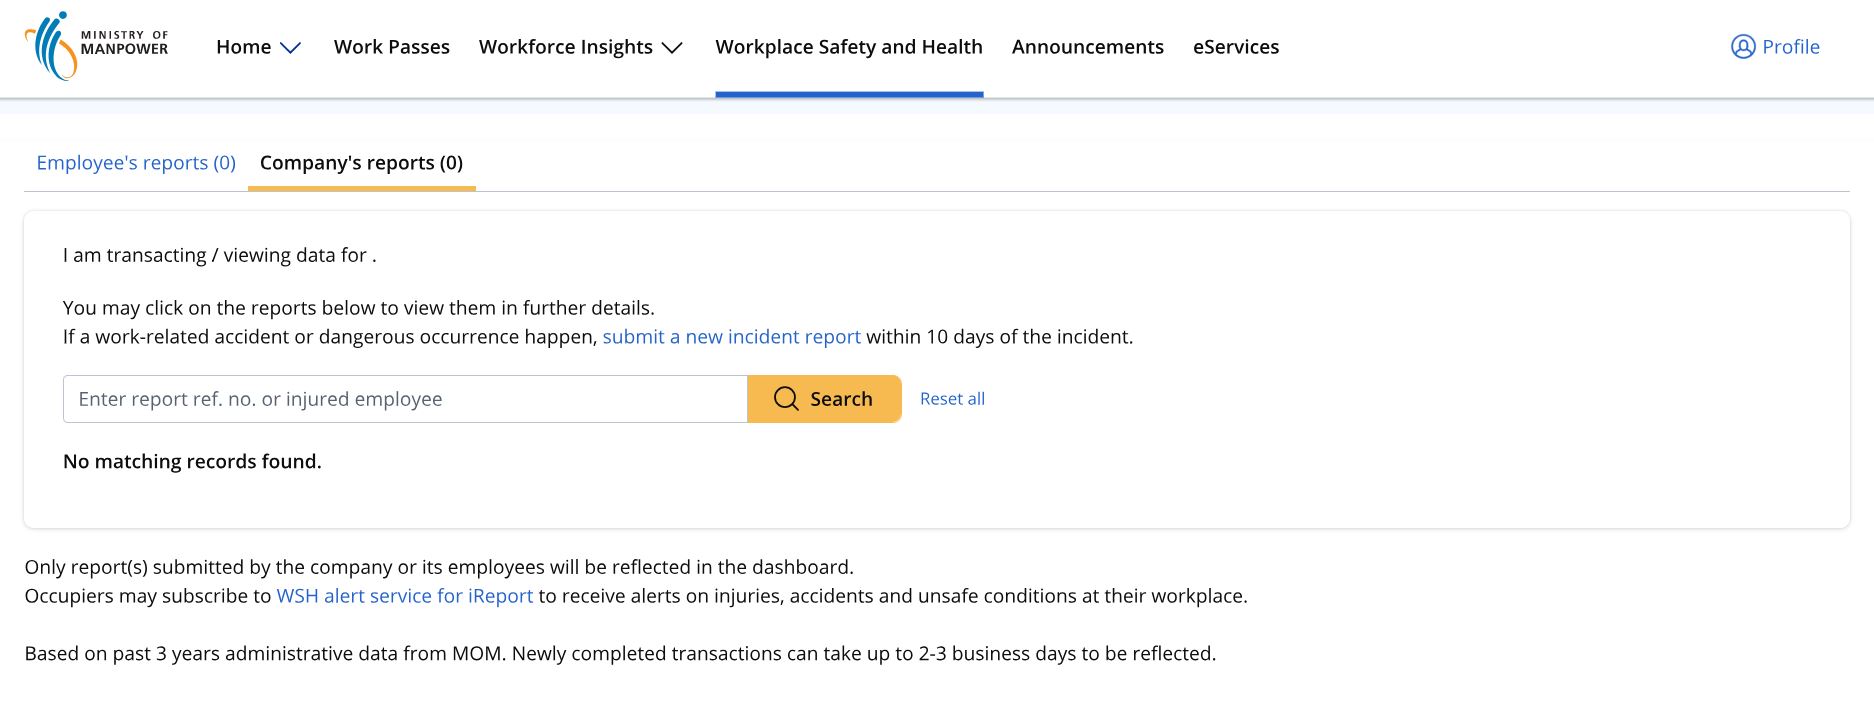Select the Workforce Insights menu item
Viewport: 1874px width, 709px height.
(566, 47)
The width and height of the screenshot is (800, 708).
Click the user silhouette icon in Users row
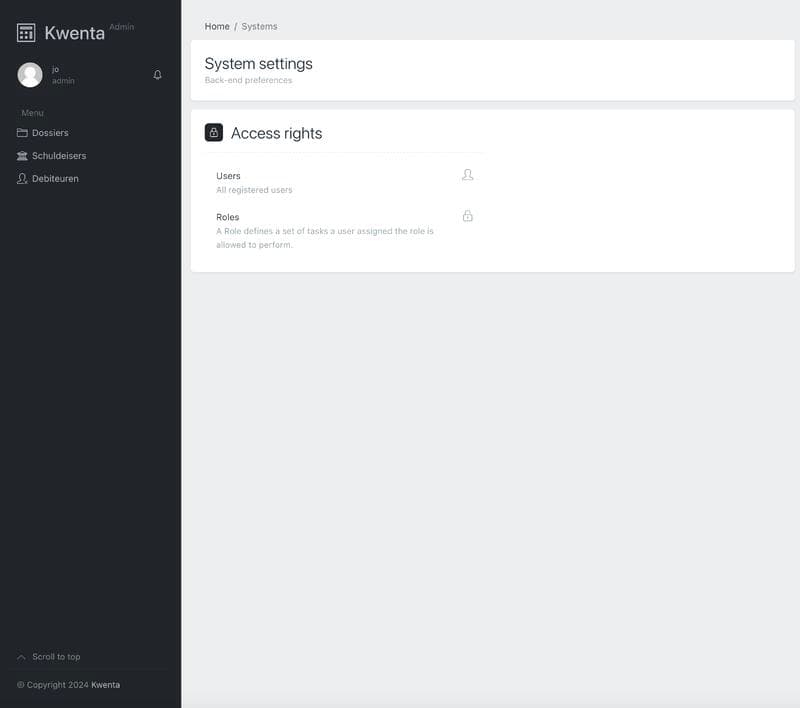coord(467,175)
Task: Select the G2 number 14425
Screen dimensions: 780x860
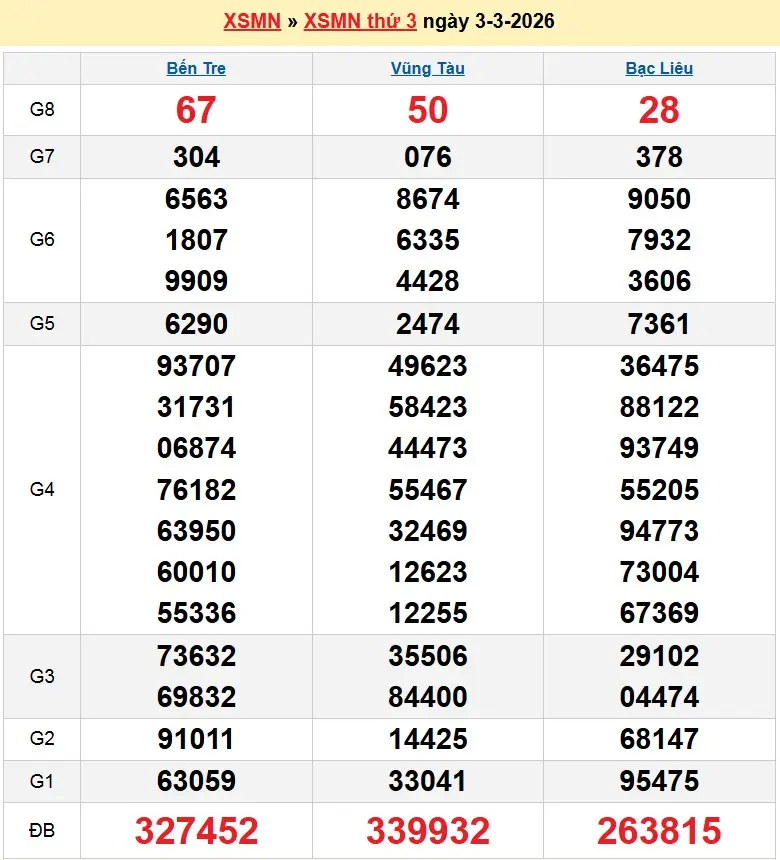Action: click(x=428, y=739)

━━━━━━━━━━━━━━━━━━━━

■ **Stated problem**: Convert the lines of the entries from the one containing "Task: Select the G2 number 14425" through the end, both included, into a numbered list that skips blank lines and leaves out the pictures.

■ **Finished task**:
1. Task: Select the G2 number 14425
2. Screen dimensions: 780x860
3. Action: click(x=428, y=739)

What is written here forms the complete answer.